PCA — the variance-maximising cousin. Construct new variables (components) that are linear combinations of originals, ordered such that: PC1 captures maximum variance; PC2 is orthogonal to PC1 and captures max remaining variance; etc. First few components capture most variance → keep them, discard the rest. Mathematically: PCs are the eigenvectors of the covariance matrix; eigenvalues = variance per component.

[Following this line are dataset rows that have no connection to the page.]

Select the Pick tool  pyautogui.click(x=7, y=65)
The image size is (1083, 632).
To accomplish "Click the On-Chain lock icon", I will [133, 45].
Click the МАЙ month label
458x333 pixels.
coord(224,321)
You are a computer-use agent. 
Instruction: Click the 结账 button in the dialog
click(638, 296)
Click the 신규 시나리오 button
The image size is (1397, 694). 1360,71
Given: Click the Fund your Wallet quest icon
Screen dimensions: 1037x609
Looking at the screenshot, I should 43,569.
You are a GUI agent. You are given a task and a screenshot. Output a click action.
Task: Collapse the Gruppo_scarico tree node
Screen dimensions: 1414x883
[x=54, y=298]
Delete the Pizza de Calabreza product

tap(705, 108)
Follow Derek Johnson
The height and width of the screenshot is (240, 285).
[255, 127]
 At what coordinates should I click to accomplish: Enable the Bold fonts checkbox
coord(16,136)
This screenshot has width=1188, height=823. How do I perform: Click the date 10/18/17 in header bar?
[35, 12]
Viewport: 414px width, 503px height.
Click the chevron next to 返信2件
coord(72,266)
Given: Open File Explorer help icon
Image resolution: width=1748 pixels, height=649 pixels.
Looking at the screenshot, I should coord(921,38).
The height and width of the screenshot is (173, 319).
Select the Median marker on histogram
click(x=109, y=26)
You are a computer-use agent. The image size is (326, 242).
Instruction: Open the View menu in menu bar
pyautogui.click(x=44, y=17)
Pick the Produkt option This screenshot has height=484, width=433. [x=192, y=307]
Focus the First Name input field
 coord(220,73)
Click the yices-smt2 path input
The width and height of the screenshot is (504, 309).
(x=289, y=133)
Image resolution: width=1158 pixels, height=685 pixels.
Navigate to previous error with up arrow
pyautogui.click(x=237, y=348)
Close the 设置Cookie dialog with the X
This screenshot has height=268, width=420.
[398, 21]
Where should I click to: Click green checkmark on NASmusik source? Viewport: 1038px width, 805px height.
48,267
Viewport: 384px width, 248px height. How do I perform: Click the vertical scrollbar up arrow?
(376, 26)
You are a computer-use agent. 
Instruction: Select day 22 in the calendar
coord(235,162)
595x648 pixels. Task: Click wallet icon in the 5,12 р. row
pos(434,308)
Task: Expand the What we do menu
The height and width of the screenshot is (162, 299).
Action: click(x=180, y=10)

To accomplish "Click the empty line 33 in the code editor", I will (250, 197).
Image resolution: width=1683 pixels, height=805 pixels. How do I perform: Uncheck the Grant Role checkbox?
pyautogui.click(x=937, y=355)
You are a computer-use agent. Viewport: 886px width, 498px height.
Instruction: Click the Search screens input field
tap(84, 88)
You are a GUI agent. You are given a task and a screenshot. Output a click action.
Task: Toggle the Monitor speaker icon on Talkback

Component scores and loadings. *Component scores:* each participant's projection onto each PC. *Component loadings:* correlation between each original variable and each component. High loadings tell you which variables contribute most.

PCA vs FA — the crucial distinction. *PCA:* no latent model; all variance partitioned into orthogonal components; *components are mathematical artefacts*. *FA:* latent-variable model with common variance and unique variance + error; *factors are theoretical constructs*. PCA reduces dimensions; FA models latent structure. Use PCA for compression / visualisation / preprocessing; use FA for psychometric scale validation.

PCA assumptions. At least interval-level data; linear relationships; KMO > 0.6; Bartlett's test significant; approximately Normal data (for significance testing on components); no major outliers.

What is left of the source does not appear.